3. Using Complicated Investment Tactics When Beginning
Expert investors, let alone newbie investors have a hard time managing complex trade cycles. When you stand on already wobbly knees, why would you want to start jumping on them? This is the one of the most common trading mistakes people make. Point being, unless you are sure of your tactics and have enough experience in the financial field, avoid using complex trade mechanisms.
It’s never been easier for investors to use leverage, options and short-selling, but amateurs should avoid complicated tactics like these until they understand how they can backfire. Nowadays, there are many financial apps available for investors. People download these fancy apps and instead of making simple trades, they end up making complicated investments. Later on, they bear the brunt if the market crashes. We concur that these apps are a great platform to trade but it will be a good idea to be wise about where you start.

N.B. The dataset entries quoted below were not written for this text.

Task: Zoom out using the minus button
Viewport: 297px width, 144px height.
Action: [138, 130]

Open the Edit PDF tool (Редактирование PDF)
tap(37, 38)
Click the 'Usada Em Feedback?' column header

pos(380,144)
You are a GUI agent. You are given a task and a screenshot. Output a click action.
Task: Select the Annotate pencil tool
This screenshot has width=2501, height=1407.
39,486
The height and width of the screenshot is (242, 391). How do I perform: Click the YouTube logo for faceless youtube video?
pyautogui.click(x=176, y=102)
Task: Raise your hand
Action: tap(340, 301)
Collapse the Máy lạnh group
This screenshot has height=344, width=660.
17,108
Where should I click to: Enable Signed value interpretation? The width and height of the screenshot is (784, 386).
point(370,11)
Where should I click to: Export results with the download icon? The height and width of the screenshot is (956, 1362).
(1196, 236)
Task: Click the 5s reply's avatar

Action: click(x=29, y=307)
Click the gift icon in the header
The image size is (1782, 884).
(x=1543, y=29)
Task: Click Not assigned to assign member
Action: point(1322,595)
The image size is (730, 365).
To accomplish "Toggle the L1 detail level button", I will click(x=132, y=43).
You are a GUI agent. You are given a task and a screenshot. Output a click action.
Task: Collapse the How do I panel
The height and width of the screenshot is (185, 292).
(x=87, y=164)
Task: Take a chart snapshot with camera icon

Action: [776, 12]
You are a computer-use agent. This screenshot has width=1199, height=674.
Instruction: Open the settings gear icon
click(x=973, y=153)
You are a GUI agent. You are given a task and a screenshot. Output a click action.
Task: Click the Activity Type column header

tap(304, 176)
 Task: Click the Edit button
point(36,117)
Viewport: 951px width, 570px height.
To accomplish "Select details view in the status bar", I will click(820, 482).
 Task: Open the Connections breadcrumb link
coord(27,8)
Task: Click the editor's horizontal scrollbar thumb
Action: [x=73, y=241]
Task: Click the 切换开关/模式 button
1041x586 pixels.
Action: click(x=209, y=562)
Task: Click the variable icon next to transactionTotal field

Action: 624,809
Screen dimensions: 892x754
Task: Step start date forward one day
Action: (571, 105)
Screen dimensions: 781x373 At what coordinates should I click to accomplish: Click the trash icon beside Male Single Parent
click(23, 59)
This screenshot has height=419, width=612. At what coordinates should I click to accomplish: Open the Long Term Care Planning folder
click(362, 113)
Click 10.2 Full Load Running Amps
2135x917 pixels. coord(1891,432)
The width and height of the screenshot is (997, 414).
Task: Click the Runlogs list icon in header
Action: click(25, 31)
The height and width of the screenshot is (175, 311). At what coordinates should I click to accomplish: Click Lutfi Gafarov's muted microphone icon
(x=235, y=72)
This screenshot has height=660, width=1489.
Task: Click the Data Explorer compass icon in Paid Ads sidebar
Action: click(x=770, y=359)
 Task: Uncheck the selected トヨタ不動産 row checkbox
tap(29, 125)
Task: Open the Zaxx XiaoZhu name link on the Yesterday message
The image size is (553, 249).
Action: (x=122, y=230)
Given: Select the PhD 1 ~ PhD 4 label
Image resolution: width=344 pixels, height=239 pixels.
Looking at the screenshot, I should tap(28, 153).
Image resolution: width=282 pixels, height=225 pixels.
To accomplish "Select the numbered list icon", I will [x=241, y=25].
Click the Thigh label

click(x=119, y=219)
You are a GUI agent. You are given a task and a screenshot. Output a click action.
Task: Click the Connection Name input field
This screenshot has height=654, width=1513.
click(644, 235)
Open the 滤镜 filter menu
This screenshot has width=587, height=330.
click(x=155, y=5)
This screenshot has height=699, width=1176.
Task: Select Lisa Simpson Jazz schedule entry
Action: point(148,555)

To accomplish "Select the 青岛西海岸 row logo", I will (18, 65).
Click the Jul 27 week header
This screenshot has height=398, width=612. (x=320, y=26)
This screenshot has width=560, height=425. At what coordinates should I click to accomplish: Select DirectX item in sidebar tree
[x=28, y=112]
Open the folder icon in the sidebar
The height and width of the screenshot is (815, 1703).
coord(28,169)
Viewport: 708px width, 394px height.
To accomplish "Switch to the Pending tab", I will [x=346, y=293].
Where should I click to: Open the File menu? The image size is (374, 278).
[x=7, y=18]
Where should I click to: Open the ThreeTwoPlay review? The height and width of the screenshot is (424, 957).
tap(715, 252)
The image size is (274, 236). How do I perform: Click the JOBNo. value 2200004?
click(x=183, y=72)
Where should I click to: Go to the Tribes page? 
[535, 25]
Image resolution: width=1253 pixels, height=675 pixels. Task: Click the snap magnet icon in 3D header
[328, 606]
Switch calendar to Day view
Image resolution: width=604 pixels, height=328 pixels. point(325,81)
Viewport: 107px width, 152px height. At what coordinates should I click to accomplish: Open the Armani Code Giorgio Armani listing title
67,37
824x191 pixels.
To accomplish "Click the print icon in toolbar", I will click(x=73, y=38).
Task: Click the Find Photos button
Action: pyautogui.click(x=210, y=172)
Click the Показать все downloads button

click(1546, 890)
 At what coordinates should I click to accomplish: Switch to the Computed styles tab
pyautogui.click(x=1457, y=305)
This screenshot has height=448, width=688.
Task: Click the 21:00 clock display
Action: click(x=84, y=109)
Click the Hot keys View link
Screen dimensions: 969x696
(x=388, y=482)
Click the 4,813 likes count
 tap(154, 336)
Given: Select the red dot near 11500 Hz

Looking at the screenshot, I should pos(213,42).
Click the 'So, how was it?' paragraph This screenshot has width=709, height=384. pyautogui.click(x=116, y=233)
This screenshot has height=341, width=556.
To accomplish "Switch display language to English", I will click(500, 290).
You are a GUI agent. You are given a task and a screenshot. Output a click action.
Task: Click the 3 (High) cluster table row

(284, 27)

4. Starting Big Instead Of Small Is Another Common Trading Mistakes
Another one of the most common trading mistakes people make is starting with big money/ However, if you talk to an advisor before starting trading you will be able to make wiser decisions. Mr. Batra founder of independent equity research website Marketsmojo.com says, “Plan your investment journey properly. Instead of chasing low brokerage fees, chase a proper advisor.”
After Mr. Rajesh sold off his restaurant business, he decided to invest the money he got in stocks. Rajesh was hesitant about paying fees to a money manager but he ended up giving her great advice. Since he was a first time investor, he advised him to start small. He bought modest stakes in household names, such as the Philips carbon. Eventually, he grew confident enough to switch to high-octane tech stocks like Facebook and Netflix. While sticking with his strategy from moving from small to big, he ended up making big money.
5. Obsessively Checking Your Portfolio
It is very easy to slip into the cycle of checking your portfolio obsessively. Timing the market, tying your emotional make up to the changes of the market and making hasty decisions only to regret them later are all results of checking your portfolio every day. Yes, we understand that it can be tempting to keep looking at the daily swings in your stocks’ prices, but if you do this every day, it gives rise to panicky trades and losses.
Over time, Mr. Sanjeev says that he built a risk tolerance. After the Covid-19 pandemic struck, he resisted the urge to panic and make regrettable decisions. Instead, he bided his time and prepared to add to his positions in healthcare “winners” which were growing despite the difficult times. This decision gave him huge profits in the last few months.